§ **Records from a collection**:
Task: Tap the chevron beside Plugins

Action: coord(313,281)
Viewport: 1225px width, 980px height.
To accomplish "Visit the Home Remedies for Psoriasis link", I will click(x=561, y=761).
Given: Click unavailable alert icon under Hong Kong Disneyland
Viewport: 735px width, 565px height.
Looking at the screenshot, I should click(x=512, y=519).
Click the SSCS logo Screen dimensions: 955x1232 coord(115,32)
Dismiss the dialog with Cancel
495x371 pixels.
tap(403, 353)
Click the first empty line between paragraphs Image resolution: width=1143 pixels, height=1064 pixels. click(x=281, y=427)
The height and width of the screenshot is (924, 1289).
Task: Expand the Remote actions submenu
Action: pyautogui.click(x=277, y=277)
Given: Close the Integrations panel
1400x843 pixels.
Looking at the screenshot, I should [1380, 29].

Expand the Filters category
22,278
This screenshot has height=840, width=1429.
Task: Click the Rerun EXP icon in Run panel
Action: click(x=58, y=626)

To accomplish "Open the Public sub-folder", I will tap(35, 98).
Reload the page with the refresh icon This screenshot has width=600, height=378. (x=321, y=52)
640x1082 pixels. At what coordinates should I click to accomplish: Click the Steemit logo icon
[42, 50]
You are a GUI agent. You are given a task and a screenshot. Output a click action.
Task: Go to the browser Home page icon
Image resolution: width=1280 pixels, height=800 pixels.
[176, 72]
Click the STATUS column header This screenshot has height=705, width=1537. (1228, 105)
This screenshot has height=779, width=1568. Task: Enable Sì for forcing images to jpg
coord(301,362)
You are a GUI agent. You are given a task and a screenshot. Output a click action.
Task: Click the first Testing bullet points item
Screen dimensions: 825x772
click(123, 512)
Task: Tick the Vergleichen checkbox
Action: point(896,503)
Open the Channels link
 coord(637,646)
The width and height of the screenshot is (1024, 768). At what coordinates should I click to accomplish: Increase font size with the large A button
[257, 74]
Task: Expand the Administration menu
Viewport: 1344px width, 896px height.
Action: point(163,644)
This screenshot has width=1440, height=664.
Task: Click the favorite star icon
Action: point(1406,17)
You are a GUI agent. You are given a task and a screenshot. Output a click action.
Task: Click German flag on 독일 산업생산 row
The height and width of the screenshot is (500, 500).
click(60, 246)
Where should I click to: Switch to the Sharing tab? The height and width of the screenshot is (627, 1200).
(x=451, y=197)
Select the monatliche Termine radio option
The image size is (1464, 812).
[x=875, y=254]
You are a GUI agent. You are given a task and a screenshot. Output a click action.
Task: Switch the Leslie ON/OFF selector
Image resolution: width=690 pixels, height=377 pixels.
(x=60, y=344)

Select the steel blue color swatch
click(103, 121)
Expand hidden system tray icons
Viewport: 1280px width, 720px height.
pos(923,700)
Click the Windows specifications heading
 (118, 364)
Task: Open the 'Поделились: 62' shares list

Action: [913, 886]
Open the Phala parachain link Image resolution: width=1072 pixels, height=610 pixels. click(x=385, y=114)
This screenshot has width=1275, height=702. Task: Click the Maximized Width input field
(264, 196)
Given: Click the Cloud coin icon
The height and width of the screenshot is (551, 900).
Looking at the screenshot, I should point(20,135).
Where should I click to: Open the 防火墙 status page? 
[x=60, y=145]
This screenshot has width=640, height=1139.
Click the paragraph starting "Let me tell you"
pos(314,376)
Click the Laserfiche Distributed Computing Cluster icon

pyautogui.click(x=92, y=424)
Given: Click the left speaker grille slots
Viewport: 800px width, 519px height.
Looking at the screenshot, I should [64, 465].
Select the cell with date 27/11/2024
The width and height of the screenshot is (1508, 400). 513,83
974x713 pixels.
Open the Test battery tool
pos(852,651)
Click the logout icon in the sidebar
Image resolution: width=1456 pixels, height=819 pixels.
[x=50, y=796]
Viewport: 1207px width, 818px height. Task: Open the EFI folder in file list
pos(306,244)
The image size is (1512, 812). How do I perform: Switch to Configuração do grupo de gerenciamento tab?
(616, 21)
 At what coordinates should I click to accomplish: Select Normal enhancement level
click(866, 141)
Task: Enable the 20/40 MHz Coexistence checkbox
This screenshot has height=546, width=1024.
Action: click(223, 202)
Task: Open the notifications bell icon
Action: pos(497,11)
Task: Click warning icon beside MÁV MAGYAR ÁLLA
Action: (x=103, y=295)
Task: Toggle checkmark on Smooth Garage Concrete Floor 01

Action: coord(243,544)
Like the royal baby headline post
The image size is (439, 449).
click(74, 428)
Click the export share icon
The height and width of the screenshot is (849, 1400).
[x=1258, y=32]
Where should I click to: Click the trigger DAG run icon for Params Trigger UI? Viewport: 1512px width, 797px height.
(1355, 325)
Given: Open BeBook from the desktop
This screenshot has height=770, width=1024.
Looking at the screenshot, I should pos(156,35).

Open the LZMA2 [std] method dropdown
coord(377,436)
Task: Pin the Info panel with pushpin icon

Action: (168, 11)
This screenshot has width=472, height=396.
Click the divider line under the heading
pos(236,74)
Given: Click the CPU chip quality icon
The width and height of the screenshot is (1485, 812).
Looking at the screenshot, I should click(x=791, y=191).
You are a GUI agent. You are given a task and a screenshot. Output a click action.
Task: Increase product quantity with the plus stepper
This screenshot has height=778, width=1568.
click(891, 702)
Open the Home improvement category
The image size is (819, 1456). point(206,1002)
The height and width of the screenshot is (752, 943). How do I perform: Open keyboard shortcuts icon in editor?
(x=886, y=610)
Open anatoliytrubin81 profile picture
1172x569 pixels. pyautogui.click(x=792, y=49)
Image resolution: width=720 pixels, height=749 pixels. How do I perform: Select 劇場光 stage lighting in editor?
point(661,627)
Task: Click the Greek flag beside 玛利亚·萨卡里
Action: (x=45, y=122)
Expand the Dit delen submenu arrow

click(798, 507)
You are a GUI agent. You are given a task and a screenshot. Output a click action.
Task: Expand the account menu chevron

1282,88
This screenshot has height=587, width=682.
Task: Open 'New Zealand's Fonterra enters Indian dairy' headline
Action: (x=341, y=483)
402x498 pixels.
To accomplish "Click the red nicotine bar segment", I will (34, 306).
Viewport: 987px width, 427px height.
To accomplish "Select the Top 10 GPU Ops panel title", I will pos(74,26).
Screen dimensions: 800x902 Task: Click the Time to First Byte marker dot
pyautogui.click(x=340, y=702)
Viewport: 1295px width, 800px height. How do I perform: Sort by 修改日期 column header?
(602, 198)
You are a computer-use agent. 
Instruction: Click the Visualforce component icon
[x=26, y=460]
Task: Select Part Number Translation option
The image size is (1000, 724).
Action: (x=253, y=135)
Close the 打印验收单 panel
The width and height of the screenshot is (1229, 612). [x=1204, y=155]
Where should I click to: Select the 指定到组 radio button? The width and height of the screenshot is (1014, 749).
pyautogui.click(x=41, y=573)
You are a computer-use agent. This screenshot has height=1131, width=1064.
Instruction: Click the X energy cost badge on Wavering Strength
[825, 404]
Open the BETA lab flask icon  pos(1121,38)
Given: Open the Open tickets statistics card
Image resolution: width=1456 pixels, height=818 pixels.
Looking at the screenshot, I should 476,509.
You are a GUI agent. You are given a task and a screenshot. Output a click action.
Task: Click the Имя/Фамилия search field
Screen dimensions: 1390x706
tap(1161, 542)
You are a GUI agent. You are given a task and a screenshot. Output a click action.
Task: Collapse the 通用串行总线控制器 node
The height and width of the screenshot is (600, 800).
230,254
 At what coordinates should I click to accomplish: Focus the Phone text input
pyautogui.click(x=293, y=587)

§ **Required work**:
Convert the lines above into a Markdown table with a "Row" column holding the row number and a "Line" column holding the line, leaving out blank lines.

§ **Answer to the task**:
| Row | Line |
|---|---|
| 1 | Task: Tap the chevron beside Plugins |
| 2 | Action: coord(313,281) |
| 3 | Viewport: 1225px width, 980px height. |
| 4 | To accomplish "Visit the Home Remedies for Psoriasis link", I will click(x=561, y=761). |
| 5 | Given: Click unavailable alert icon under Hong Kong Disneyland |
| 6 | Viewport: 735px width, 565px height. |
| 7 | Looking at the screenshot, I should click(x=512, y=519). |
| 8 | Click the SSCS logo Screen dimensions: 955x1232 coord(115,32) |
| 9 | Dismiss the dialog with Cancel |
| 10 | 495x371 pixels. |
| 11 | tap(403, 353) |
| 12 | Click the first empty line between paragraphs Image resolution: width=1143 pixels, height=1064 pixels. click(x=281, y=427) |
| 13 | The height and width of the screenshot is (924, 1289). |
| 14 | Task: Expand the Remote actions submenu |
| 15 | Action: pyautogui.click(x=277, y=277) |
| 16 | Given: Close the Integrations panel |
| 17 | 1400x843 pixels. |
| 18 | Looking at the screenshot, I should [1380, 29]. |
| 19 | Expand the Filters category |
| 20 | 22,278 |
| 21 | This screenshot has height=840, width=1429. |
| 22 | Task: Click the Rerun EXP icon in Run panel |
| 23 | Action: click(x=58, y=626) |
| 24 | To accomplish "Open the Public sub-folder", I will tap(35, 98). |
| 25 | Reload the page with the refresh icon This screenshot has width=600, height=378. (x=321, y=52) |
| 26 | 640x1082 pixels. At what coordinates should I click to accomplish: Click the Steemit logo icon |
| 27 | [42, 50] |
| 28 | You are a GUI agent. You are given a task and a screenshot. Output a click action. |
| 29 | Task: Go to the browser Home page icon |
| 30 | Image resolution: width=1280 pixels, height=800 pixels. |
| 31 | [176, 72] |
| 32 | Click the STATUS column header This screenshot has height=705, width=1537. (1228, 105) |
| 33 | This screenshot has height=779, width=1568. Task: Enable Sì for forcing images to jpg |
| 34 | coord(301,362) |
| 35 | You are a GUI agent. You are given a task and a screenshot. Output a click action. |
| 36 | Task: Click the first Testing bullet points item |
| 37 | Screen dimensions: 825x772 |
| 38 | click(123, 512) |
| 39 | Task: Tick the Vergleichen checkbox |
| 40 | Action: point(896,503) |
| 41 | Open the Channels link |
| 42 |  coord(637,646) |
| 43 | The width and height of the screenshot is (1024, 768). At what coordinates should I click to accomplish: Increase font size with the large A button |
| 44 | [257, 74] |
| 45 | Task: Expand the Administration menu |
| 46 | Viewport: 1344px width, 896px height. |
| 47 | Action: point(163,644) |
| 48 | This screenshot has width=1440, height=664. |
| 49 | Task: Click the favorite star icon |
| 50 | Action: point(1406,17) |
| 51 | You are a GUI agent. You are given a task and a screenshot. Output a click action. |
| 52 | Task: Click German flag on 독일 산업생산 row |
| 53 | The height and width of the screenshot is (500, 500). |
| 54 | click(60, 246) |
| 55 | Where should I click to: Switch to the Sharing tab? The height and width of the screenshot is (627, 1200). |
| 56 | (x=451, y=197) |
| 57 | Select the monatliche Termine radio option |
| 58 | The image size is (1464, 812). |
| 59 | [x=875, y=254] |
| 60 | You are a GUI agent. You are given a task and a screenshot. Output a click action. |
| 61 | Task: Switch the Leslie ON/OFF selector |
| 62 | Image resolution: width=690 pixels, height=377 pixels. |
| 63 | (x=60, y=344) |
| 64 | Select the steel blue color swatch |
| 65 | click(103, 121) |
| 66 | Expand hidden system tray icons |
| 67 | Viewport: 1280px width, 720px height. |
| 68 | pos(923,700) |
| 69 | Click the Windows specifications heading |
| 70 |  (118, 364) |
| 71 | Task: Open the 'Поделились: 62' shares list |
| 72 | Action: [913, 886] |
| 73 | Open the Phala parachain link Image resolution: width=1072 pixels, height=610 pixels. click(x=385, y=114) |
| 74 | This screenshot has width=1275, height=702. Task: Click the Maximized Width input field |
| 75 | (264, 196) |
| 76 | Given: Click the Cloud coin icon |
| 77 | The height and width of the screenshot is (551, 900). |
| 78 | Looking at the screenshot, I should point(20,135). |
| 79 | Where should I click to: Open the 防火墙 status page?  |
| 80 | [x=60, y=145] |
| 81 | This screenshot has width=640, height=1139. |
| 82 | Click the paragraph starting "Let me tell you" |
| 83 | pos(314,376) |
| 84 | Click the Laserfiche Distributed Computing Cluster icon |
| 85 | pyautogui.click(x=92, y=424) |
| 86 | Given: Click the left speaker grille slots |
| 87 | Viewport: 800px width, 519px height. |
| 88 | Looking at the screenshot, I should [64, 465]. |
| 89 | Select the cell with date 27/11/2024 |
| 90 | The width and height of the screenshot is (1508, 400). 513,83 |
| 91 | 974x713 pixels. |
| 92 | Open the Test battery tool |
| 93 | pos(852,651) |
| 94 | Click the logout icon in the sidebar |
| 95 | Image resolution: width=1456 pixels, height=819 pixels. |
| 96 | [x=50, y=796] |
| 97 | Viewport: 1207px width, 818px height. Task: Open the EFI folder in file list |
| 98 | pos(306,244) |
| 99 | The image size is (1512, 812). How do I perform: Switch to Configuração do grupo de gerenciamento tab? |
| 100 | (616, 21) |
| 101 |  At what coordinates should I click to accomplish: Select Normal enhancement level |
| 102 | click(866, 141) |
| 103 | Task: Enable the 20/40 MHz Coexistence checkbox |
| 104 | This screenshot has height=546, width=1024. |
| 105 | Action: click(223, 202) |
| 106 | Task: Open the notifications bell icon |
| 107 | Action: pos(497,11) |
| 108 | Task: Click warning icon beside MÁV MAGYAR ÁLLA |
| 109 | Action: (x=103, y=295) |
| 110 | Task: Toggle checkmark on Smooth Garage Concrete Floor 01 |
| 111 | Action: coord(243,544) |
| 112 | Like the royal baby headline post |
| 113 | The image size is (439, 449). |
| 114 | click(74, 428) |
| 115 | Click the export share icon |
| 116 | The height and width of the screenshot is (849, 1400). |
| 117 | [x=1258, y=32] |
| 118 | Where should I click to: Click the trigger DAG run icon for Params Trigger UI? Viewport: 1512px width, 797px height. |
| 119 | (1355, 325) |
| 120 | Given: Open BeBook from the desktop |
| 121 | This screenshot has height=770, width=1024. |
| 122 | Looking at the screenshot, I should pos(156,35). |
| 123 | Open the LZMA2 [std] method dropdown |
| 124 | coord(377,436) |
| 125 | Task: Pin the Info panel with pushpin icon |
| 126 | Action: (168, 11) |
| 127 | This screenshot has width=472, height=396. |
| 128 | Click the divider line under the heading |
| 129 | pos(236,74) |
| 130 | Given: Click the CPU chip quality icon |
| 131 | The width and height of the screenshot is (1485, 812). |
| 132 | Looking at the screenshot, I should click(x=791, y=191). |
| 133 | You are a GUI agent. You are given a task and a screenshot. Output a click action. |
| 134 | Task: Increase product quantity with the plus stepper |
| 135 | This screenshot has height=778, width=1568. |
| 136 | click(891, 702) |
| 137 | Open the Home improvement category |
| 138 | The image size is (819, 1456). point(206,1002) |
| 139 | The height and width of the screenshot is (752, 943). How do I perform: Open keyboard shortcuts icon in editor? |
| 140 | (x=886, y=610) |
| 141 | Open anatoliytrubin81 profile picture |
| 142 | 1172x569 pixels. pyautogui.click(x=792, y=49) |
| 143 | Image resolution: width=720 pixels, height=749 pixels. How do I perform: Select 劇場光 stage lighting in editor? |
| 144 | point(661,627) |
| 145 | Task: Click the Greek flag beside 玛利亚·萨卡里 |
| 146 | Action: (x=45, y=122) |
| 147 | Expand the Dit delen submenu arrow |
| 148 | click(798, 507) |
| 149 | You are a GUI agent. You are given a task and a screenshot. Output a click action. |
| 150 | Task: Expand the account menu chevron |
| 151 | 1282,88 |
| 152 | This screenshot has height=587, width=682. |
| 153 | Task: Open 'New Zealand's Fonterra enters Indian dairy' headline |
| 154 | Action: (x=341, y=483) |
| 155 | 402x498 pixels. |
| 156 | To accomplish "Click the red nicotine bar segment", I will (34, 306). |
| 157 | Viewport: 987px width, 427px height. |
| 158 | To accomplish "Select the Top 10 GPU Ops panel title", I will pos(74,26). |
| 159 | Screen dimensions: 800x902 Task: Click the Time to First Byte marker dot |
| 160 | pyautogui.click(x=340, y=702) |
| 161 | Viewport: 1295px width, 800px height. How do I perform: Sort by 修改日期 column header? |
| 162 | (602, 198) |
| 163 | You are a computer-use agent.  |
| 164 | Instruction: Click the Visualforce component icon |
| 165 | [x=26, y=460] |
| 166 | Task: Select Part Number Translation option |
| 167 | The image size is (1000, 724). |
| 168 | Action: (x=253, y=135) |
| 169 | Close the 打印验收单 panel |
| 170 | The width and height of the screenshot is (1229, 612). [x=1204, y=155] |
| 171 | Where should I click to: Select the 指定到组 radio button? The width and height of the screenshot is (1014, 749). |
| 172 | pyautogui.click(x=41, y=573) |
| 173 | You are a computer-use agent. This screenshot has height=1131, width=1064. |
| 174 | Instruction: Click the X energy cost badge on Wavering Strength |
| 175 | [825, 404] |
| 176 | Open the BETA lab flask icon  pos(1121,38) |
| 177 | Given: Open the Open tickets statistics card |
| 178 | Image resolution: width=1456 pixels, height=818 pixels. |
| 179 | Looking at the screenshot, I should 476,509. |
| 180 | You are a GUI agent. You are given a task and a screenshot. Output a click action. |
| 181 | Task: Click the Имя/Фамилия search field |
| 182 | Screen dimensions: 1390x706 |
| 183 | tap(1161, 542) |
| 184 | You are a GUI agent. You are given a task and a screenshot. Output a click action. |
| 185 | Task: Collapse the 通用串行总线控制器 node |
| 186 | The height and width of the screenshot is (600, 800). |
| 187 | 230,254 |
| 188 |  At what coordinates should I click to accomplish: Focus the Phone text input |
| 189 | pyautogui.click(x=293, y=587) |